部屋の中にもぽつぽつと落としながら、机いっぱいにそれを広げた。
「ね、ねぇ、目を覚ましちゃった。」
帰ってきたばかりのタリヤの袖口を引っ張りながら、心配そうに横目でこちらを眺めてくる。
「あのアーリヌが、持ってきたんだもん。とりあえず治してって、それだけ。」
少し不機嫌そうに口をとんがらせながら、机の上の薬草を選分けている。
「薬草は、これで足りる?」
「う、うん。足りるはず。」
ケプネは急いで薬草を掴み取り、NO.046の上方、金属の音の方に消えていく。
「ついさっきだよ。アーリヌがあなたをここまで運んできたのは。」
いつの間にか椅子に腰かけているタリヤは、無造作に流された短い髪を耳にかけ直し、薬草まみれの机に頬杖をついていた。
いつものことだとでも言いたそうに、慣れた様子でベッドに横たわるNO.046の相手をしている。
「人助けが、趣味なのか。」
その言葉を聞いたタリヤは、くすりと鼻で笑いすぐに呆れた顔に変わっていく。
「…だったらいいね。」
こちらに興味がなさそうに、薬草を無意味にこねくり回している。
「ミャァ」
足元から何かの鳴き声がした。
タリヤがそれを拾い上げ抱きしめる。
白くてもふもふした生き物だ。
NO.046は今まで軍により管理され、訓練や改造を続けてきた。戦闘以外の知識は必要なく、日常の知識には疎かった。
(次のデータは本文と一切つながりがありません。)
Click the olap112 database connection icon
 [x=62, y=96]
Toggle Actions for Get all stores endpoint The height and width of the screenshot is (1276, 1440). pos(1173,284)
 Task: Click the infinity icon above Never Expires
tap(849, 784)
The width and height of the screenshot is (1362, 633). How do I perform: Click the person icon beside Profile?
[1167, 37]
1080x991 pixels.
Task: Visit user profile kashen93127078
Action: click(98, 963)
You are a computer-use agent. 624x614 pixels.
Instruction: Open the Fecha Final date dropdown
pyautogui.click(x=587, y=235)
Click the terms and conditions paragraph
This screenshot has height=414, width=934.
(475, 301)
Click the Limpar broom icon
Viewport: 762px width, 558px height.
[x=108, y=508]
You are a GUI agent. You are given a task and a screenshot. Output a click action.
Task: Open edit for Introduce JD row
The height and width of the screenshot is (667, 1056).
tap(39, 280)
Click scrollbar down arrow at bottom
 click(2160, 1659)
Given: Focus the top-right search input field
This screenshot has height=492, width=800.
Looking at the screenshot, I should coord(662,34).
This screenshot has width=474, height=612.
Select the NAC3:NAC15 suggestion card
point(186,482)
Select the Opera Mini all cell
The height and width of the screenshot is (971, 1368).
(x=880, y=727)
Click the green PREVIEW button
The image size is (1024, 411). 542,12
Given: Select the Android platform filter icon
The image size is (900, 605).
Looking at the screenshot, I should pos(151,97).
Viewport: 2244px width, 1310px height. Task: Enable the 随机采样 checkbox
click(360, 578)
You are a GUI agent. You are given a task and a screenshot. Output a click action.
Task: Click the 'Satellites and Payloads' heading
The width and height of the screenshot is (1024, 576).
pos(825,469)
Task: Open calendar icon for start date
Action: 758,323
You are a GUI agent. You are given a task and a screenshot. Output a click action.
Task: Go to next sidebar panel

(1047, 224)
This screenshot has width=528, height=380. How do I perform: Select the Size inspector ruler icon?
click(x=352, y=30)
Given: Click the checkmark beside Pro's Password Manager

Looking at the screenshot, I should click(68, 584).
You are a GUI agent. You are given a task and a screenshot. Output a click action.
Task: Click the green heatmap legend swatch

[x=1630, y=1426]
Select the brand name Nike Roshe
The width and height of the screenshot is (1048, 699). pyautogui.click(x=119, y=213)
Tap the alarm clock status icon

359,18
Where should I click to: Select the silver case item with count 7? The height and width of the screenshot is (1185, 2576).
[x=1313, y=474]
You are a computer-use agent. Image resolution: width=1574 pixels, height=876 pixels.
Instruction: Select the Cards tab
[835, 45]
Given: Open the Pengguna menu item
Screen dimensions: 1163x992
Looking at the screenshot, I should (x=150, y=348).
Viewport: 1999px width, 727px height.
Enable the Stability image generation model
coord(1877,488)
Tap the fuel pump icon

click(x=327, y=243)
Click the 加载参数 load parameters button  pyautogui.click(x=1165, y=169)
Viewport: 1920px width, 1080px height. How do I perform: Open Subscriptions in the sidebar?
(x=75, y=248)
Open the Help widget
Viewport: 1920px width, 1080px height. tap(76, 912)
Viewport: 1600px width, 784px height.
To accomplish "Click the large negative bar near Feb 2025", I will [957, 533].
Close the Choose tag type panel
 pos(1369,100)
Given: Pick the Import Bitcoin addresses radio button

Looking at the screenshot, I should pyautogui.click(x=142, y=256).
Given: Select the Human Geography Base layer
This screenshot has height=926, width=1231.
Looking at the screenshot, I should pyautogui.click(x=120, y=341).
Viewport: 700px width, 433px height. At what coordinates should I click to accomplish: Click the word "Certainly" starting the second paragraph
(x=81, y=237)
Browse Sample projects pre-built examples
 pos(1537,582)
頭上から聞こえるキコキコとした音が止まり、ケプネが駆け寄ってくる。
手には紙に包まれた薬草の粉を持っていた。
「これ飲めば元気になるってジッジが言ってたの。」
見たことのない緑色の粉。
当然飲む気になどならないが、彼女達の沈黙とこちらを伺う眼差しは、どうにも居心地が悪かった。
上半身をゆっくりと起こす。
思いもよらない体の重さと、気分の悪さを感じた。
助けも呼べず、なす術もない。
使い物にならないこの体はもうどうなってもいいのかもしれない。
今は身を任せて、最低限ただ動けるようになる可能性があるならそれでもいいか…。